### Work order
Please find the lines in the entries below that contain the word "will", and copy each one.

Entries taken from a collection:
+ + +

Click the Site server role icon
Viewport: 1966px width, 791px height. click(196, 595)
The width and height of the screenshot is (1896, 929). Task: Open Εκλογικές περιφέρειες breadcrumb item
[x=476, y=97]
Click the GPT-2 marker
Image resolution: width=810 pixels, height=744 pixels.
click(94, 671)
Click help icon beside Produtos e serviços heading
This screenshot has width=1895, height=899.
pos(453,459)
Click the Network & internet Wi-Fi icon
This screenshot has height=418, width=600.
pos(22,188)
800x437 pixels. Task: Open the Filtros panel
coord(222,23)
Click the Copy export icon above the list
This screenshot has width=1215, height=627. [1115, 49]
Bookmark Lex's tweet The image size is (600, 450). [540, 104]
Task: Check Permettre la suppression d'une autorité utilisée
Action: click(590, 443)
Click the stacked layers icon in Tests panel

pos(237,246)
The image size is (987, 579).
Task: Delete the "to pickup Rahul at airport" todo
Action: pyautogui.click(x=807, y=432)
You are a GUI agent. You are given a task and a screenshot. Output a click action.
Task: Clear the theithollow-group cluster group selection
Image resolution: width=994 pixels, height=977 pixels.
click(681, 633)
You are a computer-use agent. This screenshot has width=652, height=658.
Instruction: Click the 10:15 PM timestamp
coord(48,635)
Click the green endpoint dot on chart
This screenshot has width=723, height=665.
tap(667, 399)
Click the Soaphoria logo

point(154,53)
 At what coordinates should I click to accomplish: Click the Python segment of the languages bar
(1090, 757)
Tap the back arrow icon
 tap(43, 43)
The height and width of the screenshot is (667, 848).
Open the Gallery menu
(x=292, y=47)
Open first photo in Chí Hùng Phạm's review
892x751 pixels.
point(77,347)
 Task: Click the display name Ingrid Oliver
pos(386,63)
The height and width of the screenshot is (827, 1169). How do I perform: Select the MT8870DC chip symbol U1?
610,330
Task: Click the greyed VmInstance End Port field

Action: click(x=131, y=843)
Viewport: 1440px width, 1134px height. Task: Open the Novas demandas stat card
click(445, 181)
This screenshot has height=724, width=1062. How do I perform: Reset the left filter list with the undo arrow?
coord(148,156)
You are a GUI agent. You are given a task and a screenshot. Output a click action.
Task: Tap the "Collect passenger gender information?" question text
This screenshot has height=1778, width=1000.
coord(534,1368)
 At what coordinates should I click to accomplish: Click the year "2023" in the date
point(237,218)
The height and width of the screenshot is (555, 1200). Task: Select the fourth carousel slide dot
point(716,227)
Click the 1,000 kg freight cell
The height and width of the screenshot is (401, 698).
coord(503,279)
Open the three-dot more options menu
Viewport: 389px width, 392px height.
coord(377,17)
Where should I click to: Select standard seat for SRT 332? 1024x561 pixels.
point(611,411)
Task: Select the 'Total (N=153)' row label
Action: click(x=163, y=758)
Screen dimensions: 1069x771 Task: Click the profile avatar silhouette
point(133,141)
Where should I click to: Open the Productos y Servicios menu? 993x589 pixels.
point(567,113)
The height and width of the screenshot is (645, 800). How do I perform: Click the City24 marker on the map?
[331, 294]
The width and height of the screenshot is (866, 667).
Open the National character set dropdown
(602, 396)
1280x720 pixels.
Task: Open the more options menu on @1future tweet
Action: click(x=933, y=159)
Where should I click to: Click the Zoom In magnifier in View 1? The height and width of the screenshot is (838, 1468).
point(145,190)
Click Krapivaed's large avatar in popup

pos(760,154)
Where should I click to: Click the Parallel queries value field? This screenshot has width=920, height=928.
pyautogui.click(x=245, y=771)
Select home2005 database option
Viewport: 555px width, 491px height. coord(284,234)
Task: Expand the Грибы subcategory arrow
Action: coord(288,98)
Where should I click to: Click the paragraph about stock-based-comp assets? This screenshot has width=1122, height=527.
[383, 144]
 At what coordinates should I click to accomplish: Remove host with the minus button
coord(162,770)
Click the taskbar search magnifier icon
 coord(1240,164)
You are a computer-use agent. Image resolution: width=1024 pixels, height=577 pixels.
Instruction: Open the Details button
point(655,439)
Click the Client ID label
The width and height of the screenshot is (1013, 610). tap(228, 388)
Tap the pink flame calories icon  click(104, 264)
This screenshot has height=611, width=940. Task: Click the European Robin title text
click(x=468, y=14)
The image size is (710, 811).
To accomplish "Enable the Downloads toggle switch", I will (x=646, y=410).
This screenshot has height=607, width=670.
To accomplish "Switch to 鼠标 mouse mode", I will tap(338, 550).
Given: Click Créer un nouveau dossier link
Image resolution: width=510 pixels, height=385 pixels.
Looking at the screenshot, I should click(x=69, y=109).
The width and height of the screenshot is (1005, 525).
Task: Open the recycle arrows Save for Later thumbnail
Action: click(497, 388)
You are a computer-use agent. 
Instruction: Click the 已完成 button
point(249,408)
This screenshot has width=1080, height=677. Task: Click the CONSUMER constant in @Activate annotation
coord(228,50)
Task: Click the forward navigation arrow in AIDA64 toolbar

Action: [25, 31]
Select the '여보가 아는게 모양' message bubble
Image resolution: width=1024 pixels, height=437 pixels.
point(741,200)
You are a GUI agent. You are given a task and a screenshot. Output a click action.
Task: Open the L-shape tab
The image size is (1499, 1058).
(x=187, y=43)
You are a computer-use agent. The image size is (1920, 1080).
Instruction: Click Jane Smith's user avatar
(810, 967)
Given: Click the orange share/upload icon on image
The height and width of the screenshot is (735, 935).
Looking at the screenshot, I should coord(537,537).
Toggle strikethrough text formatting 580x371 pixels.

+ + +

### Exercise solution
To accomplish "Enable the Downloads toggle switch", I will (x=646, y=410).
To accomplish "Switch to 鼠标 mouse mode", I will tap(338, 550).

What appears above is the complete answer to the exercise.